At Kinloch Field, St. Louis, Missouri, (now, Lambert–St. Louis International Airport) Arch Hoxsey, a member of the Wright demonstration team, invited the former president (1901–1909) for a flight. Initially Roosevelt declined, but then accepted the offer to accompany Hoxsey aboard the Wright Model B.

President Theodore Roosevelt with Arch Hoxsey aboard a Wright Brothers airplane at St. Louis, Missouri, 11 October 1910.
President Theodore Roosevelt, Jr., with Archibald Hoxsey aboard a Wright Brothers airplane at Kinloch Field, St. Louis, Missouri, 11 October 1910. (Cole & Co.)

An article appearing in the New-York Tribune  the following day described the flight:

. . . The aeroplane sped quickly around the field at a height of less than one hundred feet. It made the first lap of a mile and a half before news percolated through the crowd that Mr. Roosevelt was Hoxsey’s passenger. When he swept past the grandstand he leaned forward a bit and waved his hands. The spectators seemed frightened and remained silent, watching the aeroplane intently.

Nearly a Mile a Minute

The flying machine sped by and made the turn for the second lap. Hoxsey could be seen to bend over and shout something into Mr. Roosevelt’s ear. The engine cracked regularly, hurling the aeroplane forward at a speed of nearly a mile a minute, but from the ground it looked as though it were travelling much slower because it sailed so evenly and smoothly. There was not a breath of wind, and the engine did not miss fire once.

At the end of the second lap, Hoxsey dipped his planes and the machine descended easily, striking the ground without a jar a few rods from the grandstand. The machine glided over the grass a short distance and stopped.

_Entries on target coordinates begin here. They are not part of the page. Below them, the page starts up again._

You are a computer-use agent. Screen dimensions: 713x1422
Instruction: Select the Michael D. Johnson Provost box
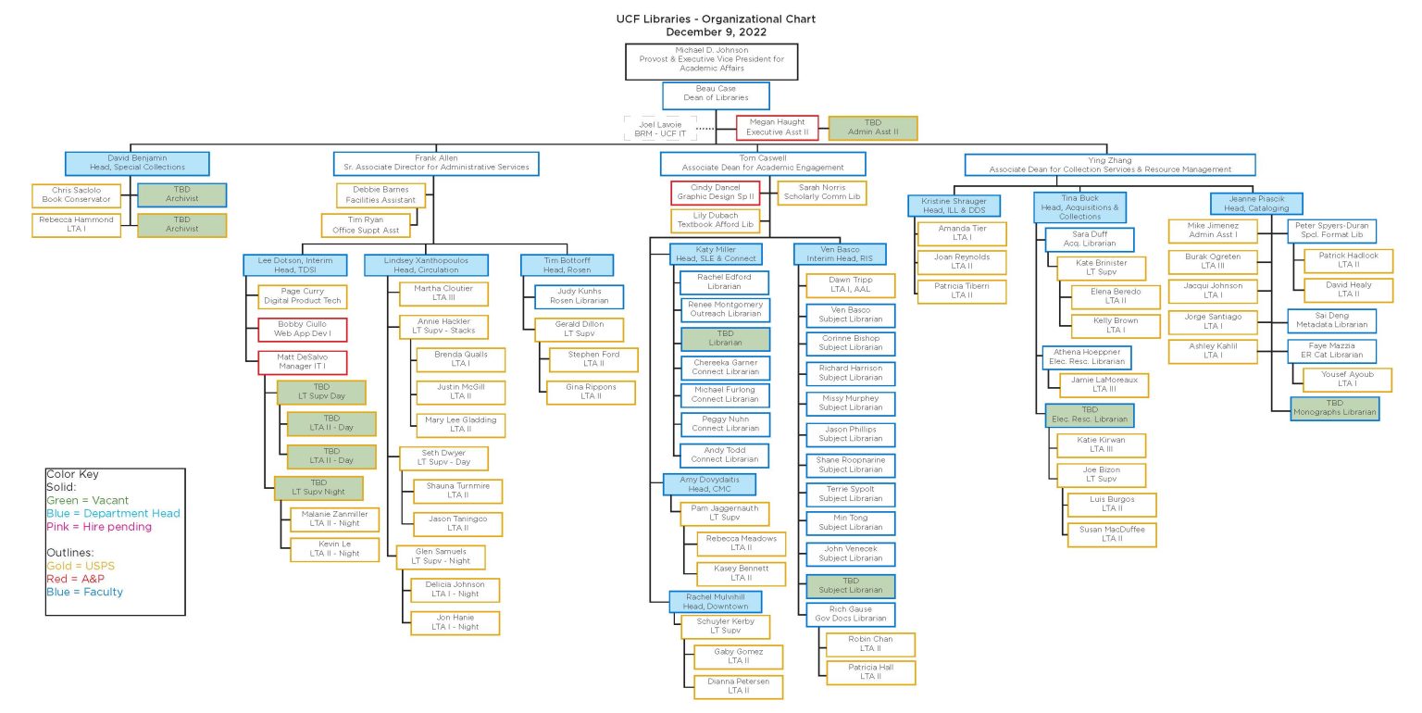pyautogui.click(x=710, y=60)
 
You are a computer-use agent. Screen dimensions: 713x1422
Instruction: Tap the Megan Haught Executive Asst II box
pyautogui.click(x=778, y=128)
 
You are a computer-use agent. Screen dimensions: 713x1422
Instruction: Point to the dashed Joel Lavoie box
pyautogui.click(x=660, y=129)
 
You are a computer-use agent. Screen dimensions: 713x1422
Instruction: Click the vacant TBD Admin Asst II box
pyautogui.click(x=873, y=128)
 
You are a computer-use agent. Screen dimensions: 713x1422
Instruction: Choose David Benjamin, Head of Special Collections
pyautogui.click(x=137, y=164)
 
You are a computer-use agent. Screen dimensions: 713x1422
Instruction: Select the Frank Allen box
pyautogui.click(x=435, y=164)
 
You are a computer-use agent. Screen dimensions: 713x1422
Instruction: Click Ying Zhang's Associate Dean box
pyautogui.click(x=1109, y=165)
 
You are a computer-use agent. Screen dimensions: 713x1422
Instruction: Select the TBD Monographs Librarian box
pyautogui.click(x=1334, y=408)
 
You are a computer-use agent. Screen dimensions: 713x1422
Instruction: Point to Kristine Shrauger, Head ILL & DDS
pyautogui.click(x=954, y=206)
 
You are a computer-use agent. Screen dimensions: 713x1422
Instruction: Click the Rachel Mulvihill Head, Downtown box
pyautogui.click(x=716, y=602)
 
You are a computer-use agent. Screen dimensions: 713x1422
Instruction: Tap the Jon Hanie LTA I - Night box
pyautogui.click(x=455, y=623)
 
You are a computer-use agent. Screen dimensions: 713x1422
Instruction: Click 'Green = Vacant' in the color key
pyautogui.click(x=88, y=500)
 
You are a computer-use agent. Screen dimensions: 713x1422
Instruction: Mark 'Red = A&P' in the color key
pyautogui.click(x=75, y=579)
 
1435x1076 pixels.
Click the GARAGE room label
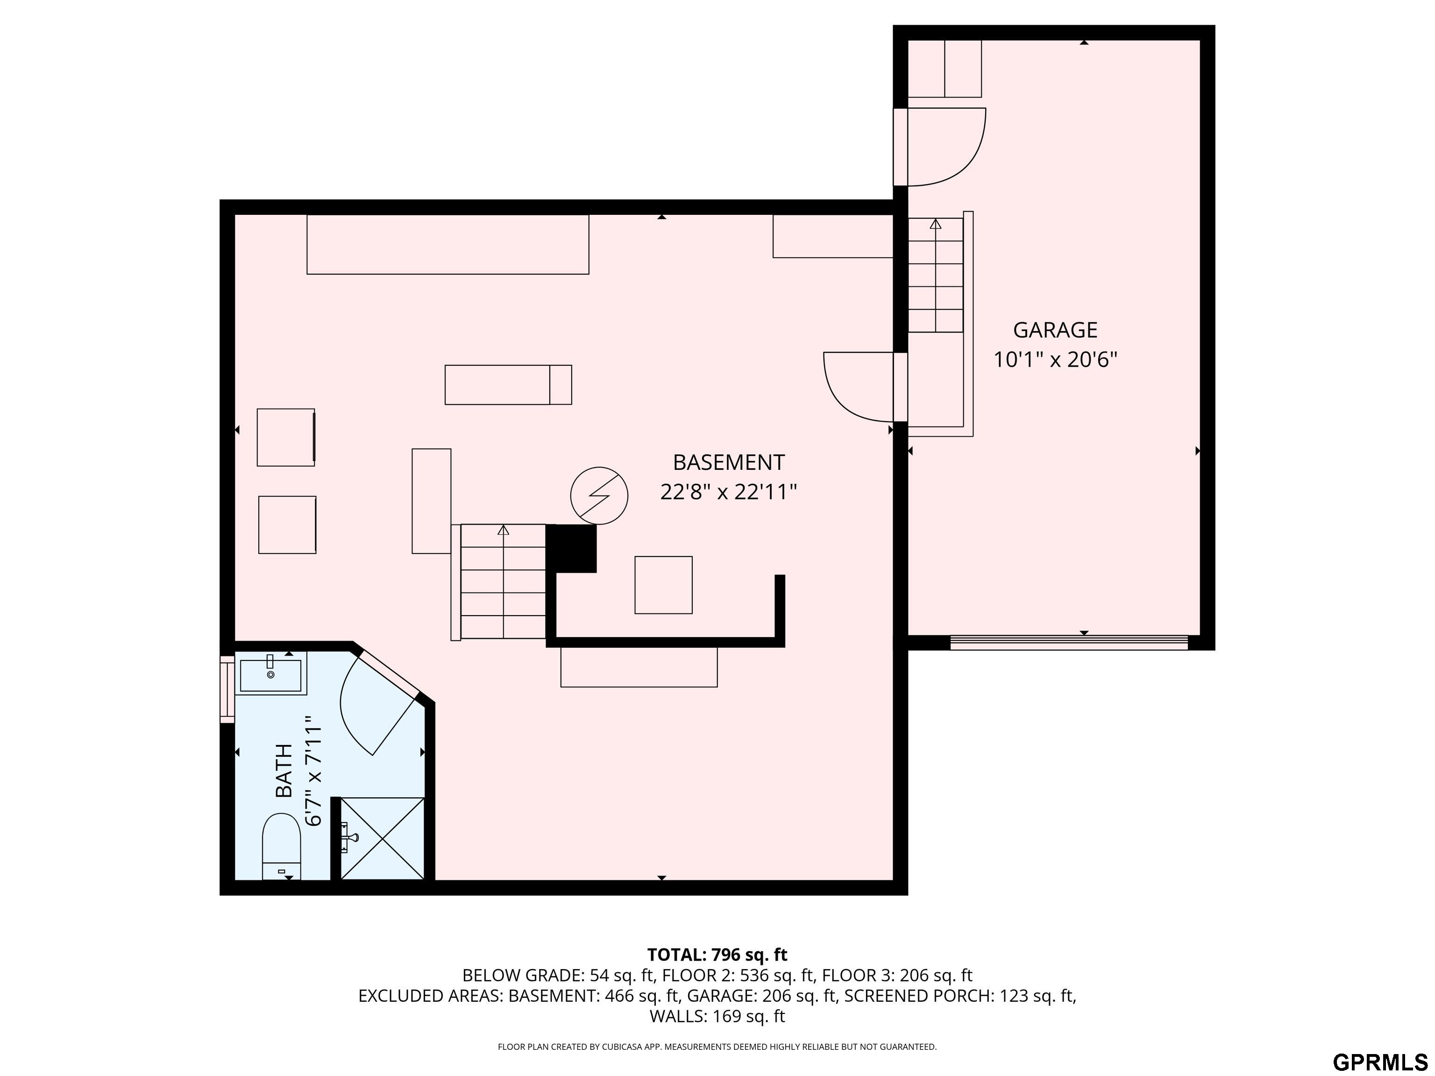coord(1055,330)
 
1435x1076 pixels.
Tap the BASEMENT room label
coord(729,462)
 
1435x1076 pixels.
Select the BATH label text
coord(284,771)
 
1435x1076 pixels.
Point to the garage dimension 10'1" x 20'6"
coord(1056,359)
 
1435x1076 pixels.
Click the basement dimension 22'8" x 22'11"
coord(729,492)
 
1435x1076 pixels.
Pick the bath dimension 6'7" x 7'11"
coord(313,771)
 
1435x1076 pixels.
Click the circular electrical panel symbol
coord(599,496)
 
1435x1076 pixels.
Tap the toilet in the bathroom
coord(282,846)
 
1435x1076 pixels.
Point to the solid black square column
coord(572,548)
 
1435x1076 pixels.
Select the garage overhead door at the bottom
coord(1069,642)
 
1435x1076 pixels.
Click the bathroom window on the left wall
coord(227,689)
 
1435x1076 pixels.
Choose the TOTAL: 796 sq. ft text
coord(717,955)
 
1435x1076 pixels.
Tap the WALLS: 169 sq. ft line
coord(717,1016)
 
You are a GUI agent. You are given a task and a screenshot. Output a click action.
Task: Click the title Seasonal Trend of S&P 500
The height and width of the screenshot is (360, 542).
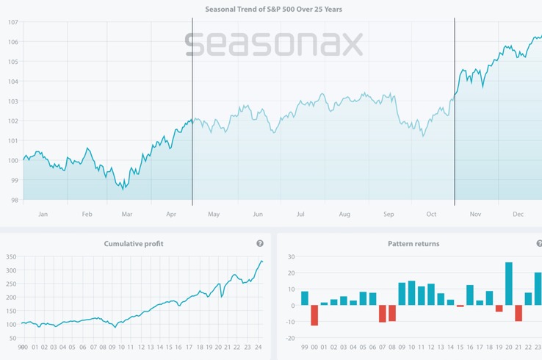click(x=273, y=10)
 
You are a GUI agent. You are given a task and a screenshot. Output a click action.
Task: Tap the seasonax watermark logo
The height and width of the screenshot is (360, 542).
click(x=273, y=44)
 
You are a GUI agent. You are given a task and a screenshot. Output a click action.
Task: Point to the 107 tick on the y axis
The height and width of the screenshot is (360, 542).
click(x=12, y=22)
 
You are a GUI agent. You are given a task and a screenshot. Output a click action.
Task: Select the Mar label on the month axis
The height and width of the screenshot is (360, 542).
click(x=127, y=215)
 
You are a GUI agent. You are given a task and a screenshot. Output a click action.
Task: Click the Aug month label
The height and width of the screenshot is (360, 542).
click(x=344, y=215)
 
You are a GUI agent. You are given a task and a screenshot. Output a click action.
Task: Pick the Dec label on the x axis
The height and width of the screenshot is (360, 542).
click(x=518, y=215)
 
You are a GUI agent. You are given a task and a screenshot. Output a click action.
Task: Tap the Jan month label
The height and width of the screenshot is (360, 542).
click(x=43, y=215)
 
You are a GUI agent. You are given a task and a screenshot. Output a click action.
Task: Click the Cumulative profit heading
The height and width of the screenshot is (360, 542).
click(x=134, y=244)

Mr. Roosevelt, smiling his most expansive smile, disembarked backward. He became entangles in the wires, but was soon out of them.

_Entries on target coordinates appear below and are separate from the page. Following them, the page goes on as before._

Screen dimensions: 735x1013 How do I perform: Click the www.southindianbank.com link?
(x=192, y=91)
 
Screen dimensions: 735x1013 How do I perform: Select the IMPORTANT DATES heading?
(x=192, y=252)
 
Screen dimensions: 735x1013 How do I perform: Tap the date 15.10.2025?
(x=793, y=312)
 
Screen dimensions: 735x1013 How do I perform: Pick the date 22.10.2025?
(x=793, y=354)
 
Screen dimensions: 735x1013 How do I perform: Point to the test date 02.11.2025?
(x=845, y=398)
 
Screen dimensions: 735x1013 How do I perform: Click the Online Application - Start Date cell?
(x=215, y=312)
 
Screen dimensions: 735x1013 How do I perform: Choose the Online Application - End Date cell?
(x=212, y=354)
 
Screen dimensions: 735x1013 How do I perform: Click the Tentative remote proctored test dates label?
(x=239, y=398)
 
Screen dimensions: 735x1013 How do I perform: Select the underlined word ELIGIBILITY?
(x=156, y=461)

When the spectators saw that he had landed safely, they cheered wildly, and the guards had all they could do to keep the crowd from breaking into the field.

Mr. Roosevelt’s first act after alighting was to shake Hoxsey’s hand vigorously.

“It was great! First class! It was the finest experience I have ever had,” he declared. “I wish I could stay up for an hour, but I haven’t the time this afternoon.”

excerpted from the New-York Tribune, Vol. LXX, No. 23,341. Wednesday, 12 October 1910, Page 1, at Column 7, and Page 2, at Column 1

The event was captured on an early news film, which is in the collection of the Library of Congress.

http://www.airspacemag.com/video/Teddy-Roosevelt-Goes-Flying.html

Teddy Roosevelt served as President of the United States from 14 September 1901 to 4 March 1909, having assumed the office on the death of president McKinley. Prior to that, he had been the 25th Vice President, 4 March–14 September 1901, and the 33rd Governor of the State of New York. He had been appointed Assistant Secretary of the Navy by President McKinley in 1897. Colonel Roosevelt commanded the 1st United States Volunteer Cavalry, known as “The Rough Riders.”

The Wright Model B was a two-place, single-engine biplane. The elevator was at the rear, rather than in canard position as had been the earlier Wright airplanes. (This configuration was known as “headless.”) Roll control was through the Wright Brother’s patented wing-warping system. It was 26 feet (7.925 meters) long with a wingspan of 39 feet (11.887 meters). It weighed 800 pounds (363 kilograms) empty and had a gross weight of 1,250 pounds (567 kilograms).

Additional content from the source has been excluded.